Judge sentences Overbeck to 19 1/2 to 40 years in prison for Big Run arsons
BROOKVILLE — Wednesday, Judge John H. Foradora sentenced a former Big Run Volunteer Fire Department member to 19 1/2 to 40 years in a state correctional facility on numerous arson charges.
Anthony Overbeck, Big Run, was arrested Aug. 10, 2011, and charged with a number of crimes that included arson and related offenses in connection with a fire at a two-story unoccupied residence at the corner of Pennsylvania Avenue and Union Street in Big Run. He also confessed to seven other fires that occurred in the Big Run area last year, including one that destroyed Big Run Carpet June 19, 2011.
Public Defender John Ingros said Overbeck has been very cooperative with investigators and admitted his role in the fires with no excuses.

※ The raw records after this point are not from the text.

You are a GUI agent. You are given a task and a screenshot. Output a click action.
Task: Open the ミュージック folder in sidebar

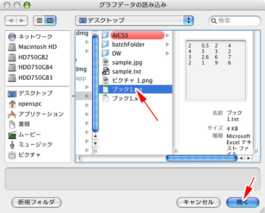30,145
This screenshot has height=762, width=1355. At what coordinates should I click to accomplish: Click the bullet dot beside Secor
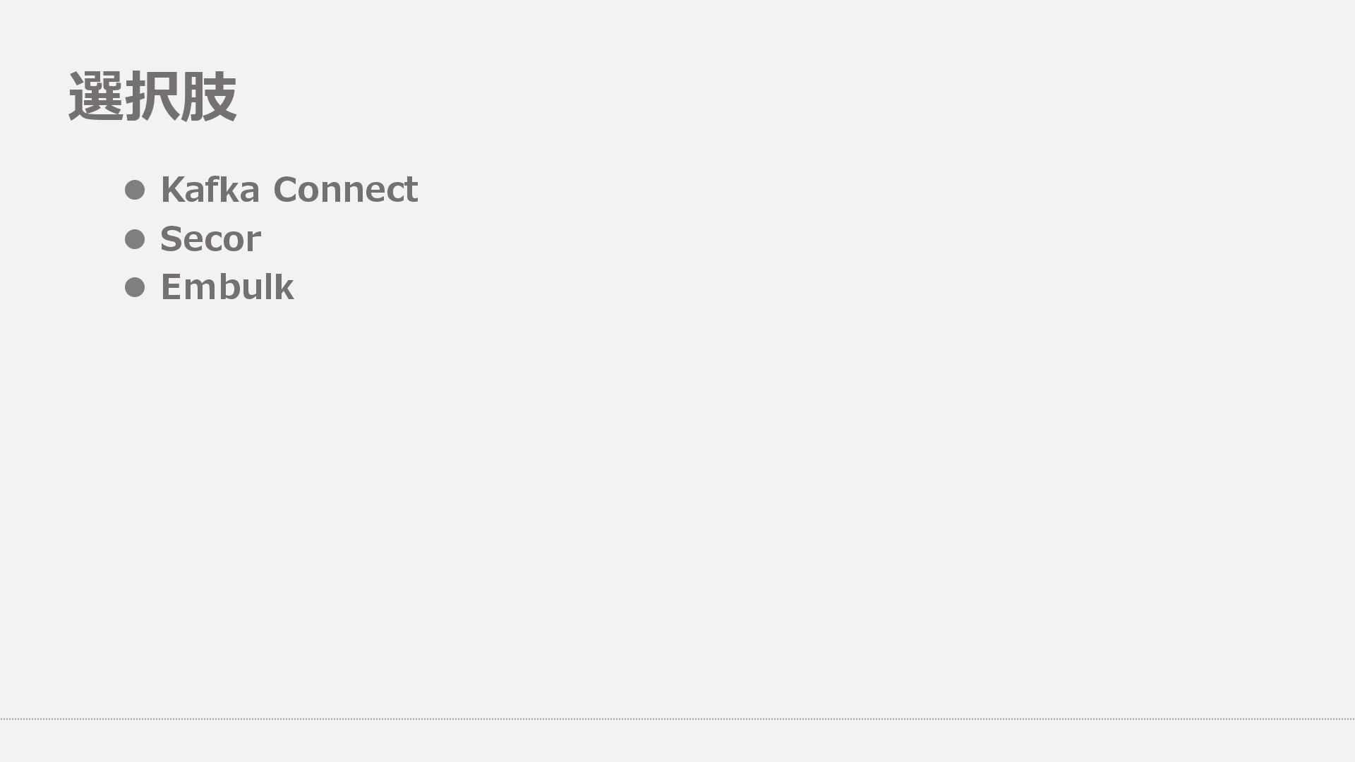point(135,239)
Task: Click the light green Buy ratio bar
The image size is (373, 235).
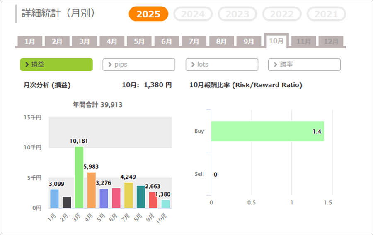Action: click(267, 132)
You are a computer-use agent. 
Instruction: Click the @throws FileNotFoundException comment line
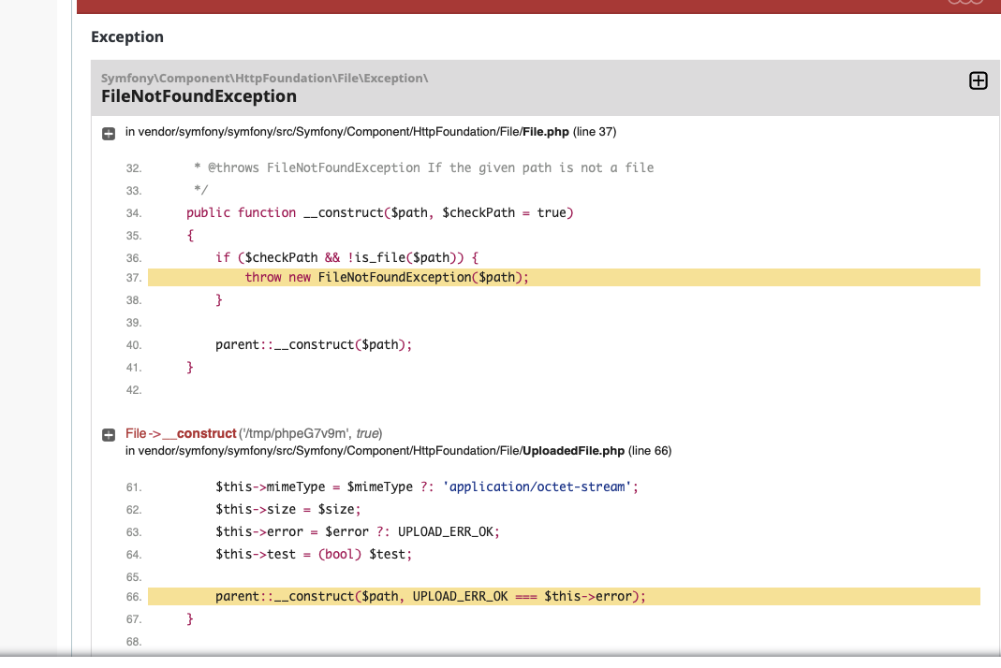click(424, 167)
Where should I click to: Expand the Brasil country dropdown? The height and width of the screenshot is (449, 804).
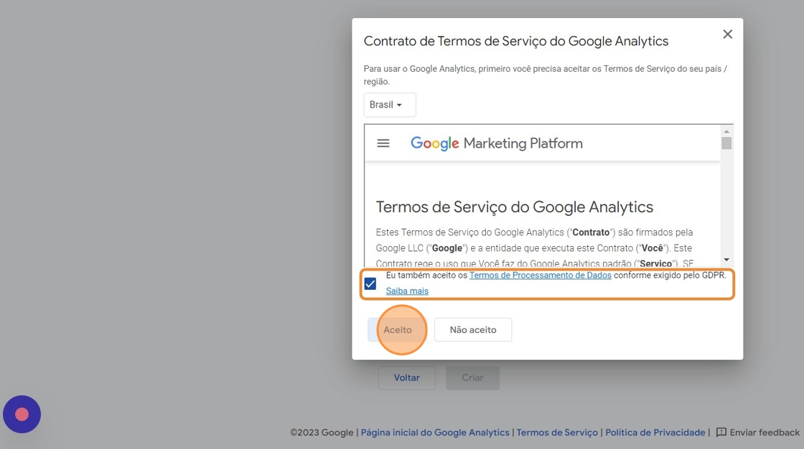pos(389,105)
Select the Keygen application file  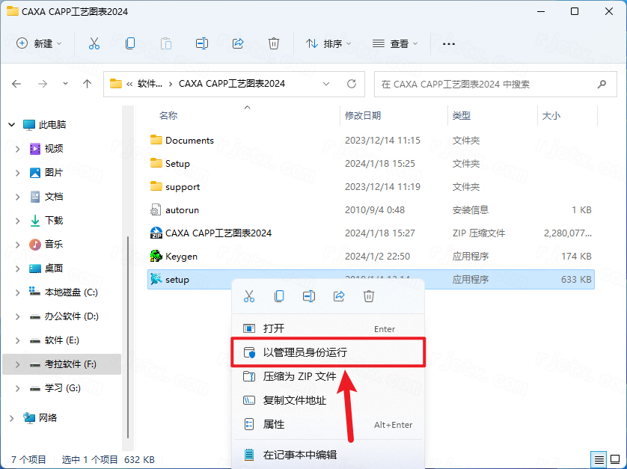click(181, 256)
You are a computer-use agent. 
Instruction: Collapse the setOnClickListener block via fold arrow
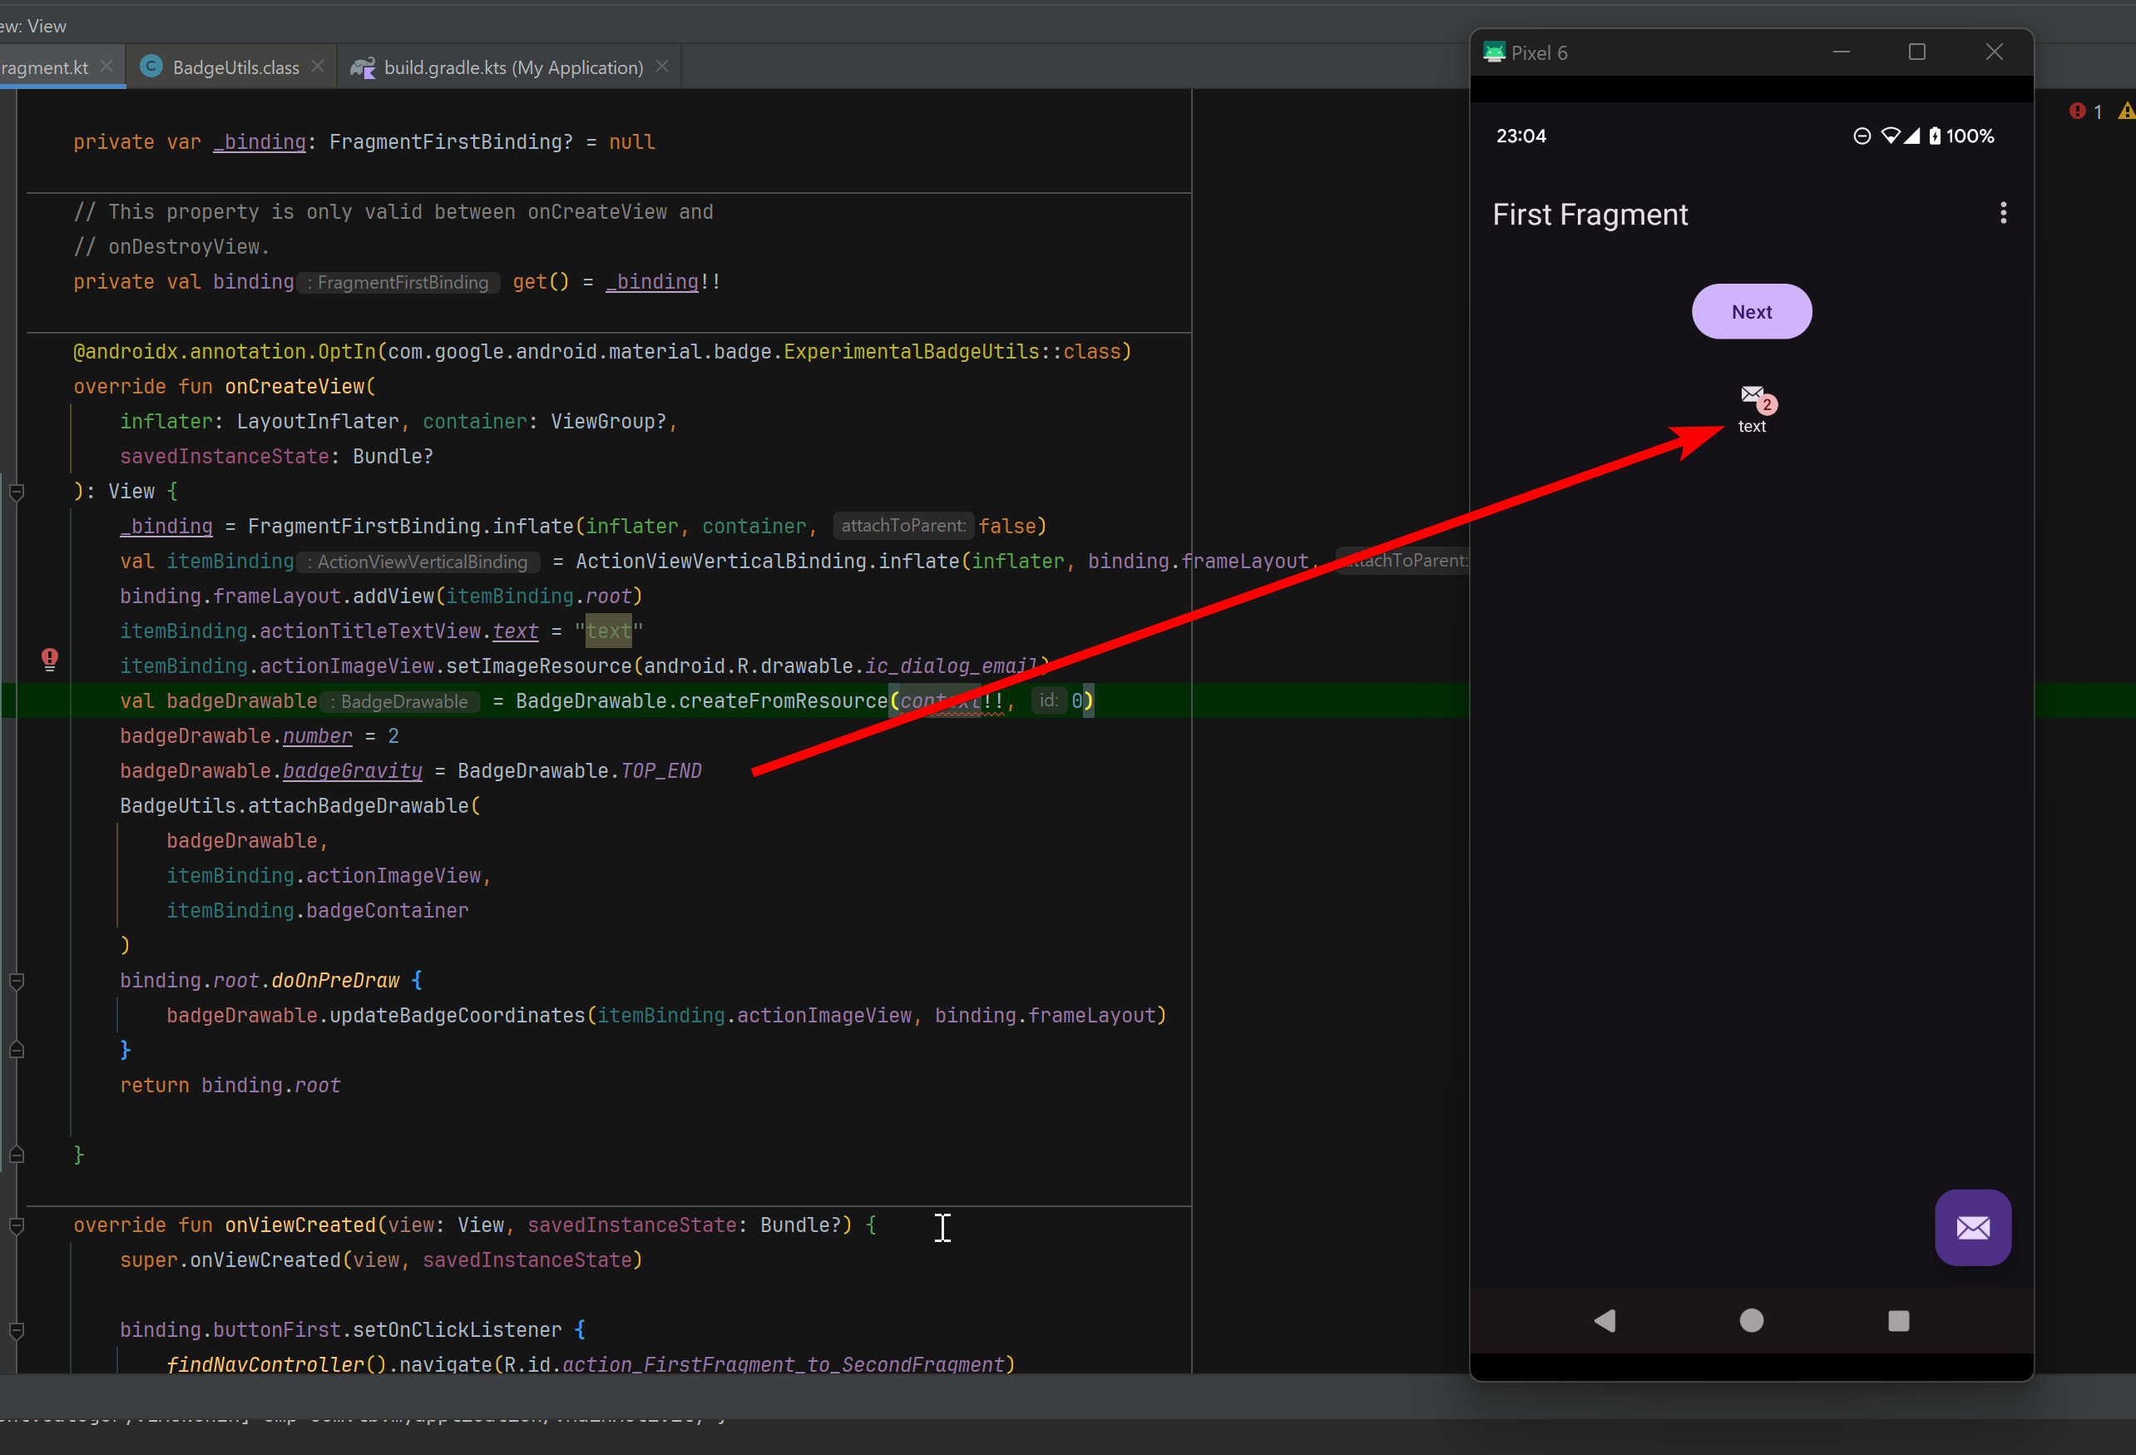(17, 1330)
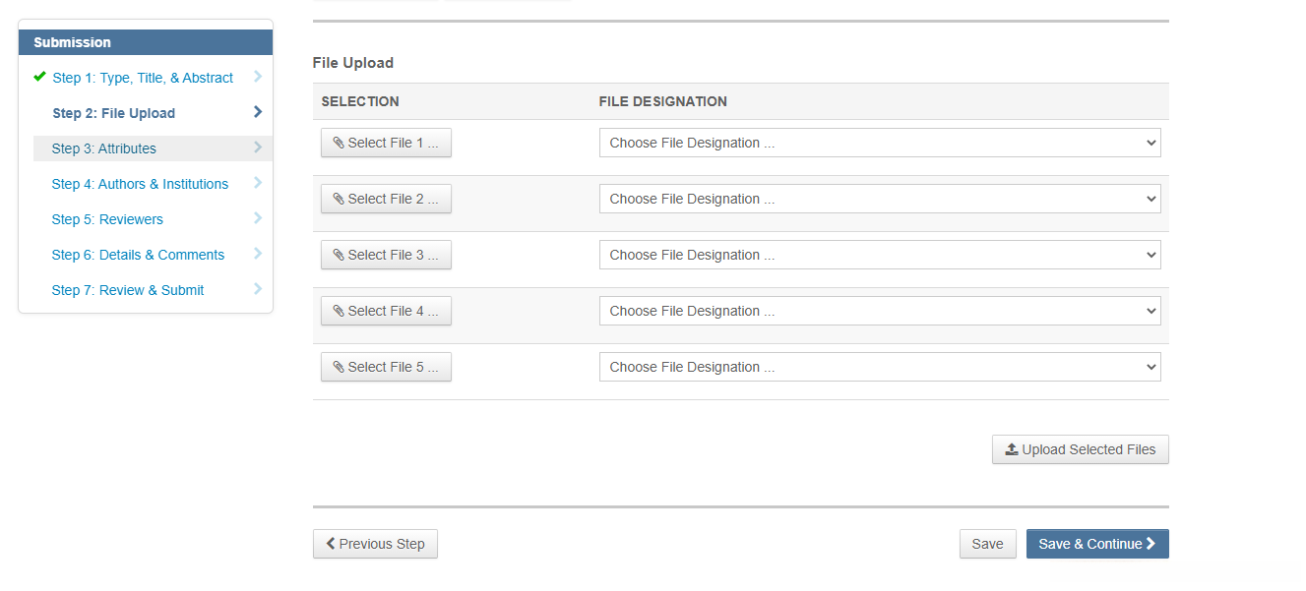The image size is (1306, 591).
Task: Click the green checkmark beside Step 1
Action: pyautogui.click(x=39, y=77)
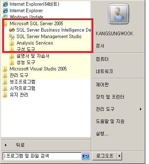Collapse the Microsoft SQL Server 2005 folder
Screen dimensions: 149x164
click(x=36, y=23)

He also submitted a written apology for the problems and damage he caused.
Ingros said Overbeck wanted to join the military and asked if that is possible when he completes his sentence.
Foradora said the latest studies on crime showed that the crime of arson is part of criminogenic thinking and has a psychosexual basis.
He said it was until after the eighth fire — Aug. 9, 2011, at the corner of Union Street and Pennsylvania Avenue — that when questioned by ATF agents and the state police fire marshal, Overbeck confessed.
“I don’t think the military would take you now after confessing to the arson charges,” Foradora said, adding that there are aggravating factors to consider before pronouncing sentence.
“You are a fireman, and you are sworn to risk your life to protect people, not to put them in peril,” he said. “One of the structures that you set on fire was occupied, which placed that person’s life in danger.”
Foradora said even though some of the structures were in bad shape, some were not, and Overbeck also risked the lives of his fellow firefighters by setting these fires.
“Big Run is the third smallest borough in Jefferson County, and you’ve known most of them all your life, and you betrayed their trust,” which is one of the reasons why the sentence should be the maximum sentence, Foradora said.
Foradora pronounced sentence on the eight separate fires, for which Overbeck was sentenced to no less than three years to a maximum of six years consecutive in a state correctional facility, plus restitution.
Overbeck’s total sentence will be followed by 10 consecutive years of probation upon release.
“Your sentence is less than half of what it could’ve been,” Foradora told Overbeck.
Overbeck did not speak during sentencing.